──────── AUSGANGSTEXT ────────

Sie selbst nennt sich »eine medizinische Katastrophe«. Nun erwartet die 48jährige Christiane V. Gerechtigkeit. Am Mittwoch will das Kölner Landgericht eine Entscheidung über die Schadensersatzklage der intersexuellen Frau gegen einen Kölner Chirurgen verkünden. Die Frau fordert 100000 Euro Schadensersatz von dem Mediziner, weil er ihr vor über 30 Jahren die inneren weiblichen Geschlechtsorgane entfernt hatte. Dabei soll er seine Patientin nicht ausreichend über die Folgen des Eingriffs informiert haben. Die Klägerin war als Junge erzogen worden, weil die Hebamme ihr äußeres Genital für einen ungewöhnlich klein entwickelten Penis hielt. Tatsächlich leidet sie jedoch an einer Stoffwechselerkrankung, die bereits im Mutterleib einsetzt. Unter anderem entwickelt sich dabei bei Mädchen die Klitoris zu nahezu penisähnlicher Größe. Diese Krankheit war bei Christiane V. nicht erkannt worden. Sie wuchs als Junge auf, depressiv und selbstmordgefährdet. Erst als sie sich mit 17 Jahren einer Blinddarmoperation unterziehen mußte, entdeckten Ärzte in ihrem Bauch eine voll entwickelte Gebärmutter. 1977 ließ sich die Frau in einer Kölner Klinik den Uterus und die Eierstöcke entfernen, es folgten weitere Eingriffe zum Aufbau eines männlichen Geschlechtsorgans.

Am ersten Tag der Hauptverhandlung vor dem Kölner Landgericht zweifelten die Richter im Dezember daran, daß dem Chirurgen ein Behandlungsfehler nachzuweisen sei. Er habe lediglich die Diagnosen und Therapieansätze anderer Ärzte umgesetzt. Nach eigenen Angaben wollte er seinen Patienten, der damals als junger Mann gelebt hat, nicht mit der Erkenntnis belasten wollen, daß er von den Chromosomen her eigentlich eine Frau ist.

──────── GELIEFERTE DATENSÄTZE ────────

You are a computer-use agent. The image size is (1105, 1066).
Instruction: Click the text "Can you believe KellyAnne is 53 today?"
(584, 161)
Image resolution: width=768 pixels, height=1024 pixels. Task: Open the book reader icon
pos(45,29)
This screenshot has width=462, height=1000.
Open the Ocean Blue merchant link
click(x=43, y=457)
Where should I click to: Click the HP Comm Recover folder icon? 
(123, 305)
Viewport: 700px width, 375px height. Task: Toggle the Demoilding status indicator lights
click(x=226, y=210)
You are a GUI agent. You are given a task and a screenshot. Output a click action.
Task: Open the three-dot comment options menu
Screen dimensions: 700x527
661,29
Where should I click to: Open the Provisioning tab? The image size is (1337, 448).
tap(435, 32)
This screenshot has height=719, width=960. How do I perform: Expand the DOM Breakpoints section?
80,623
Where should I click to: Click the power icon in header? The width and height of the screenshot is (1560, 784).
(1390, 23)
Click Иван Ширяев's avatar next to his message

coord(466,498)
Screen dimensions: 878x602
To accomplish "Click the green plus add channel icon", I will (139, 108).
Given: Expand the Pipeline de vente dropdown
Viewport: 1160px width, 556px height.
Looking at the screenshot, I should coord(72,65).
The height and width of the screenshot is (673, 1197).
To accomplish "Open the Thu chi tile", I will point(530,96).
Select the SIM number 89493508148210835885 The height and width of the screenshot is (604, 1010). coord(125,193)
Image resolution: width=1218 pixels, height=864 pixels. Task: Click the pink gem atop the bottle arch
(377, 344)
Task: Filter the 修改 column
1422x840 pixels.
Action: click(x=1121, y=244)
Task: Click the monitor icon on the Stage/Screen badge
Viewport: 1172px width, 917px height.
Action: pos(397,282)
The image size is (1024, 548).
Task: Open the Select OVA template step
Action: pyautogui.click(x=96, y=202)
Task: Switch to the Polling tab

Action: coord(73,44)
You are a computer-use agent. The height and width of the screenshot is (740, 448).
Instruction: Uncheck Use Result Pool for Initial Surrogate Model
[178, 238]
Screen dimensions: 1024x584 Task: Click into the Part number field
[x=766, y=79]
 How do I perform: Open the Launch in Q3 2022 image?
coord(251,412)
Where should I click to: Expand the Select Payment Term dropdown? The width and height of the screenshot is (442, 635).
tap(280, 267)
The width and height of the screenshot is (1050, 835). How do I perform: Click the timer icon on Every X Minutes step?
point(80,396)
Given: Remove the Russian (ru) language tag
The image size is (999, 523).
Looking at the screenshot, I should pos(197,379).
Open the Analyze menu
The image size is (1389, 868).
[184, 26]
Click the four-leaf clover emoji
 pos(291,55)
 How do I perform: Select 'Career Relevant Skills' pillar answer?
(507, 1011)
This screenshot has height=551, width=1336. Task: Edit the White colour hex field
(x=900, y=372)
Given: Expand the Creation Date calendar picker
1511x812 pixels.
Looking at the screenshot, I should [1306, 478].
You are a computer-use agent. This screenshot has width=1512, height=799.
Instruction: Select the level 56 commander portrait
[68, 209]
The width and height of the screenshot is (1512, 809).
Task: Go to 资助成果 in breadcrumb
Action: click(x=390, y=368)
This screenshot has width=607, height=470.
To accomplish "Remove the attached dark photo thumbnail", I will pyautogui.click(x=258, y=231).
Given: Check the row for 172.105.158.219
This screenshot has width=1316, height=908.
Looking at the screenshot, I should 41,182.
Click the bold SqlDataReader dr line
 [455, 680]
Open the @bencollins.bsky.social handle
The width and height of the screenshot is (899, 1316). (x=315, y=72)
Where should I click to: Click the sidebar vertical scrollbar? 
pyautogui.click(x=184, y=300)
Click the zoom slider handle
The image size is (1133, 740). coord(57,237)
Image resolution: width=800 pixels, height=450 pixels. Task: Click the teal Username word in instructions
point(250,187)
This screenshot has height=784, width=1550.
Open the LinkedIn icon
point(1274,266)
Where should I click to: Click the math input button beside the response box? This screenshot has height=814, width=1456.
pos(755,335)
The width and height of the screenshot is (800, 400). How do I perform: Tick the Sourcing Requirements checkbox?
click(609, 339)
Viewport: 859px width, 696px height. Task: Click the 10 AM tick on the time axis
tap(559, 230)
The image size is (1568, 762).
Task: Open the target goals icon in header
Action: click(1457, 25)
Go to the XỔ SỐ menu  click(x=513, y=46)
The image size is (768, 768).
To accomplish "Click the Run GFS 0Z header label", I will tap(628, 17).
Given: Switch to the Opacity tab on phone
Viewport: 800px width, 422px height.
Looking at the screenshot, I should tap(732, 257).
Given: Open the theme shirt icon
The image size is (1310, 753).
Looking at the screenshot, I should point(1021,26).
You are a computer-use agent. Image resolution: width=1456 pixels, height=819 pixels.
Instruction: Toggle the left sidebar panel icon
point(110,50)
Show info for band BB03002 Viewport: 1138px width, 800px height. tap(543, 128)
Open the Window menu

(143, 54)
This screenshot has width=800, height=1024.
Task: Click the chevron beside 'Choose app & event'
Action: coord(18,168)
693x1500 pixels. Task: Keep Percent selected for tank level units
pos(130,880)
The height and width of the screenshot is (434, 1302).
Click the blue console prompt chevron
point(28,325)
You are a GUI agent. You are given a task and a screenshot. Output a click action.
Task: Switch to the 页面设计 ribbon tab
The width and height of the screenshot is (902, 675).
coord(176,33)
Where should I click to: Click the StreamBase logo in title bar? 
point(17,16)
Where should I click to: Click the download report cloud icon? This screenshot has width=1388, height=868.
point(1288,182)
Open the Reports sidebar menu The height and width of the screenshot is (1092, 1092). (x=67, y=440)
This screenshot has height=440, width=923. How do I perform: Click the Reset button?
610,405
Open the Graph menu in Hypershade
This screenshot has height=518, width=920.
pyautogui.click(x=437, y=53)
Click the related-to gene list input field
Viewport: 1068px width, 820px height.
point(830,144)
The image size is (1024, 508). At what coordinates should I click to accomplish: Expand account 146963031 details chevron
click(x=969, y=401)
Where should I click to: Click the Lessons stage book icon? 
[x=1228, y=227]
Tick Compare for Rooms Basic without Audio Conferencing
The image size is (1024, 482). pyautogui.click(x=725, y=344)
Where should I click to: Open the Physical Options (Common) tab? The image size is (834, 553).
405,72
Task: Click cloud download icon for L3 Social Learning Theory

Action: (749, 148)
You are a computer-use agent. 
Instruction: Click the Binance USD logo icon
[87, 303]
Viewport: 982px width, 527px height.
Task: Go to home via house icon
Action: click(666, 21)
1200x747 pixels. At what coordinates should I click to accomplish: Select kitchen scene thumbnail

────────

**DEINE AUFGABE**
Welche Summe fordert die Klägerin laut dem Ausgangstext von dem Kölner Chirurgen?

**ERGEBNIS**
100000 Euro Schadensersatz.